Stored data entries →
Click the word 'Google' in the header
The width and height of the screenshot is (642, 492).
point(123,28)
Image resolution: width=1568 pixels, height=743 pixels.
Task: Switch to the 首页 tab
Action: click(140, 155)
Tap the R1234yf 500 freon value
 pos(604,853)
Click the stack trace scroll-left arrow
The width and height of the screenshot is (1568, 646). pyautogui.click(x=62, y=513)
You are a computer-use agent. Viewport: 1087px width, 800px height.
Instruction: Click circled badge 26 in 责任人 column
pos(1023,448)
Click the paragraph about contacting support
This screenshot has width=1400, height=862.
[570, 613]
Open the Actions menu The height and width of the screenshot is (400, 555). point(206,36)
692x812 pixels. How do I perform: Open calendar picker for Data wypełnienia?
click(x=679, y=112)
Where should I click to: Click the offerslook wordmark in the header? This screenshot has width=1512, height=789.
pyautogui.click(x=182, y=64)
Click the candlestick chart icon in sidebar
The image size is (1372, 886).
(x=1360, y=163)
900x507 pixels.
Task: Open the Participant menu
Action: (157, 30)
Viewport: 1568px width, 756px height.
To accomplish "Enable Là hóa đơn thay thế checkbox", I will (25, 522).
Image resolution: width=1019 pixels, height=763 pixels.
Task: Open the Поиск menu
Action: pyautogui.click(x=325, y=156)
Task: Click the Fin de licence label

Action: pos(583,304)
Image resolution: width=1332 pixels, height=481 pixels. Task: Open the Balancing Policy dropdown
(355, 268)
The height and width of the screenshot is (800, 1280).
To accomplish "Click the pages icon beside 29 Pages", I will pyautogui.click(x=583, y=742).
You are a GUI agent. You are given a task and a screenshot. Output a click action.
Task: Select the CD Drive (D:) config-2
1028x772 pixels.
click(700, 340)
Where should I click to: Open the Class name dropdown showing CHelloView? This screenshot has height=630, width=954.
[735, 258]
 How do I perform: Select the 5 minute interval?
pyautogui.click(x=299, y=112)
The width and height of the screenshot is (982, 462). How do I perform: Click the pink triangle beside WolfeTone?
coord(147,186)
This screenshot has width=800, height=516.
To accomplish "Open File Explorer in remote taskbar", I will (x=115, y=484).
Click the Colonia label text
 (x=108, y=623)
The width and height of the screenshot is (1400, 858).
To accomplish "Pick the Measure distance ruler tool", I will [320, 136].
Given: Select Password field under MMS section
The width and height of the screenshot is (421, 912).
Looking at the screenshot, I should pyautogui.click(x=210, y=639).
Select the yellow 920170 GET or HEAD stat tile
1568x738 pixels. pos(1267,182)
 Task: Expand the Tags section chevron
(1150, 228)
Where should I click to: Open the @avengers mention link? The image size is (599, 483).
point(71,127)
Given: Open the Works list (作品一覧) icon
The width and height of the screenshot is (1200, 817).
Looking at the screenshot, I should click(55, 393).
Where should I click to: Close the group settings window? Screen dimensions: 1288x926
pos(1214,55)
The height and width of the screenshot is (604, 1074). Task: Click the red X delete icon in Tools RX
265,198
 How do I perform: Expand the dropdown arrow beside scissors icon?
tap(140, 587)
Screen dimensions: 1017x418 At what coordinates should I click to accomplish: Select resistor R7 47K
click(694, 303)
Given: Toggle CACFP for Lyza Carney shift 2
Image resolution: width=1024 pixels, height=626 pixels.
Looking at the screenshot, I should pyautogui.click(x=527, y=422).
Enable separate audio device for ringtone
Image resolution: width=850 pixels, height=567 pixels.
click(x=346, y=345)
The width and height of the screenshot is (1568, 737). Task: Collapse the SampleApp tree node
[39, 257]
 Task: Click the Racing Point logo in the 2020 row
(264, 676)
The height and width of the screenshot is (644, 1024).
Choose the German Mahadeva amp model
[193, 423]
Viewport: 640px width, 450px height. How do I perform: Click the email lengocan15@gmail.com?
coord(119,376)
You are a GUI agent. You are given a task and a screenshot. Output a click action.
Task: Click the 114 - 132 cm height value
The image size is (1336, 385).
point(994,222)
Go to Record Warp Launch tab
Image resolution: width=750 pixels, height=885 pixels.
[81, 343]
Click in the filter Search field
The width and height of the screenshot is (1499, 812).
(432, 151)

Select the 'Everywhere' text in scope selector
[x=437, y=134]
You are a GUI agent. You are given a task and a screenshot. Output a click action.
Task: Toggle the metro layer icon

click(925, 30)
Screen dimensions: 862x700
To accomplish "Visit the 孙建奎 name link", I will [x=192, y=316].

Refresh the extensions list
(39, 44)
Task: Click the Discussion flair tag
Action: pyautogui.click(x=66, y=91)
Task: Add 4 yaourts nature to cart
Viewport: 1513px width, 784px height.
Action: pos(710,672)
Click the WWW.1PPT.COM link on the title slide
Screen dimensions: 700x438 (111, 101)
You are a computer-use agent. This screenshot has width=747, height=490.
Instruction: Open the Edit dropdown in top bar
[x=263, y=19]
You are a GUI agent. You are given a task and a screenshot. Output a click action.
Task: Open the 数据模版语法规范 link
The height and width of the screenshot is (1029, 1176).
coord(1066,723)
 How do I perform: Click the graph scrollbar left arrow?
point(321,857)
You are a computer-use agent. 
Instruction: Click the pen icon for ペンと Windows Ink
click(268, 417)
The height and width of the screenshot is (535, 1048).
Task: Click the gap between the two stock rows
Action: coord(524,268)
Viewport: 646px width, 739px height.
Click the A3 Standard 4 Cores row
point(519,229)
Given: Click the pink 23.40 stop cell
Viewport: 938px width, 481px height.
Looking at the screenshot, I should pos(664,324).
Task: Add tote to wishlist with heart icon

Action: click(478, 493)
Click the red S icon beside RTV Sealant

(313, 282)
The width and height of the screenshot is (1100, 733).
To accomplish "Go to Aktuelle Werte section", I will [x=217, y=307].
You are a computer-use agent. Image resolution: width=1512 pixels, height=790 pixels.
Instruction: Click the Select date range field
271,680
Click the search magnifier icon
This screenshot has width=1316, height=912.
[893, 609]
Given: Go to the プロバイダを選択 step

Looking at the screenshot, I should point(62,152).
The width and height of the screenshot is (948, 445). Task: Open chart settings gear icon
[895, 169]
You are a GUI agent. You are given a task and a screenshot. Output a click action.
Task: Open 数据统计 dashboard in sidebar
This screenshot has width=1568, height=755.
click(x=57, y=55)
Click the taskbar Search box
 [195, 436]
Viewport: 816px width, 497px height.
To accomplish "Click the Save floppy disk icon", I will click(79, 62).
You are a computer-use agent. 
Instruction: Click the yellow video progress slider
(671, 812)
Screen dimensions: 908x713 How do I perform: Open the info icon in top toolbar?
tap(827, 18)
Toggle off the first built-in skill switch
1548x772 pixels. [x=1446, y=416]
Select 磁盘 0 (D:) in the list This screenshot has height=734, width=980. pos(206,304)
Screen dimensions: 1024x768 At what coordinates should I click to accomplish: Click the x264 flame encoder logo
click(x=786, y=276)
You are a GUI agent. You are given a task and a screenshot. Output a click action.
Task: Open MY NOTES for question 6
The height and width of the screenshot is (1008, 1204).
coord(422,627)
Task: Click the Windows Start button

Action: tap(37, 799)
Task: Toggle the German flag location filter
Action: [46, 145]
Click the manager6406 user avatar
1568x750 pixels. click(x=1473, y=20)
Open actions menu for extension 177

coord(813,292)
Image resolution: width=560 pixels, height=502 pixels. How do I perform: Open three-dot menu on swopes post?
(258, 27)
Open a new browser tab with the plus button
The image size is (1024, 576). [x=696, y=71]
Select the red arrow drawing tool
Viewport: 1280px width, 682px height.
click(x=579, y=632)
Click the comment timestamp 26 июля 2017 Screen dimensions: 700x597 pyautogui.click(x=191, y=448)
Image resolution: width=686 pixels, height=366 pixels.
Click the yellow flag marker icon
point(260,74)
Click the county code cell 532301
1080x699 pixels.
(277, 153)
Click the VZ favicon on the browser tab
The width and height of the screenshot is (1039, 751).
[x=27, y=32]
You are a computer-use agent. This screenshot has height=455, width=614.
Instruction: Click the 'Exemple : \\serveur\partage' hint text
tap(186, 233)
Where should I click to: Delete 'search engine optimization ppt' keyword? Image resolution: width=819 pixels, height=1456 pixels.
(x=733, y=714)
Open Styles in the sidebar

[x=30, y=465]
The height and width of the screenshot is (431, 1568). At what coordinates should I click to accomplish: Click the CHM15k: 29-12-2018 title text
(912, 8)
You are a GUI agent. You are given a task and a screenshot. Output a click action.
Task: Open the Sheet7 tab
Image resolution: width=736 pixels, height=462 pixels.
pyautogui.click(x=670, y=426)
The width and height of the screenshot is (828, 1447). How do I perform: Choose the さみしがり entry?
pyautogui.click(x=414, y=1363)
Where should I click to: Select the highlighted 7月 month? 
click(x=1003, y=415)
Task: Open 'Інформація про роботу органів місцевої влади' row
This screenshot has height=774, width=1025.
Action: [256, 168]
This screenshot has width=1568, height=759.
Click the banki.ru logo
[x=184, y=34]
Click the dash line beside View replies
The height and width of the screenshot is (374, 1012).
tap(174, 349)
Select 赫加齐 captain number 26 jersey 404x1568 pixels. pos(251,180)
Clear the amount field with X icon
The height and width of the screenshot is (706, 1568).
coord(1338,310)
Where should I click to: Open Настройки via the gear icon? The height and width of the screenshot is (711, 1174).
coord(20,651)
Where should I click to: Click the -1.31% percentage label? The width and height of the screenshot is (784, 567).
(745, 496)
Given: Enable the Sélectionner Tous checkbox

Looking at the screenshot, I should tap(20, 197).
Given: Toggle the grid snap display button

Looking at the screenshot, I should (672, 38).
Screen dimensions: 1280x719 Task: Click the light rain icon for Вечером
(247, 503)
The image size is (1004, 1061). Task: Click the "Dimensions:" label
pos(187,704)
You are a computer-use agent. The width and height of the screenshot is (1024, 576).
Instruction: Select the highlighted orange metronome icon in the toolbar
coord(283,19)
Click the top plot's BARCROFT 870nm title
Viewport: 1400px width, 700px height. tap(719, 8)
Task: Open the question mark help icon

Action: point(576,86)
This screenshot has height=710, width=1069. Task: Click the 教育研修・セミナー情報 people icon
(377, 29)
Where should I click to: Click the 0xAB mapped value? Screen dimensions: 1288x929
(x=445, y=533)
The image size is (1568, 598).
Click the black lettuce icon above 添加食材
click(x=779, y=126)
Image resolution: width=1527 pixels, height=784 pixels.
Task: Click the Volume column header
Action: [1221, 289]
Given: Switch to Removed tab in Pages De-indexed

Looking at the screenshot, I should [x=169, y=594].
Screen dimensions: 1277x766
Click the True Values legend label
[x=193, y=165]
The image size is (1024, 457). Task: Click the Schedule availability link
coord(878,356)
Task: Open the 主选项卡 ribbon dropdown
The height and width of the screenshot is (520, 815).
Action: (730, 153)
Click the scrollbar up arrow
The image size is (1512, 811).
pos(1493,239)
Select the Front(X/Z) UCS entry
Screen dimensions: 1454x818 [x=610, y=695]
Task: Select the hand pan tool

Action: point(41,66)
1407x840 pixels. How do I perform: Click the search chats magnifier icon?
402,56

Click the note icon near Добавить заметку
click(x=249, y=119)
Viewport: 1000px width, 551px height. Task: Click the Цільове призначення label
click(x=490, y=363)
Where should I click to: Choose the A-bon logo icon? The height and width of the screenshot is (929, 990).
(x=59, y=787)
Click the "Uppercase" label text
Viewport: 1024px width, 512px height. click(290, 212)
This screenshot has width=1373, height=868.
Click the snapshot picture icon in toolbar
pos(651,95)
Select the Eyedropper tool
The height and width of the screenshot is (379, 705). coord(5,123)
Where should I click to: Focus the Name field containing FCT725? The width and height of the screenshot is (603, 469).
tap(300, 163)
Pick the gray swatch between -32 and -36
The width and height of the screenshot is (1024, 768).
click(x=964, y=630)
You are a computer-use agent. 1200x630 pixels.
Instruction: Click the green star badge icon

What you will do →
Within the entries above, how many lines hold the string "computer"? State the number with no other words.

Task answer →
8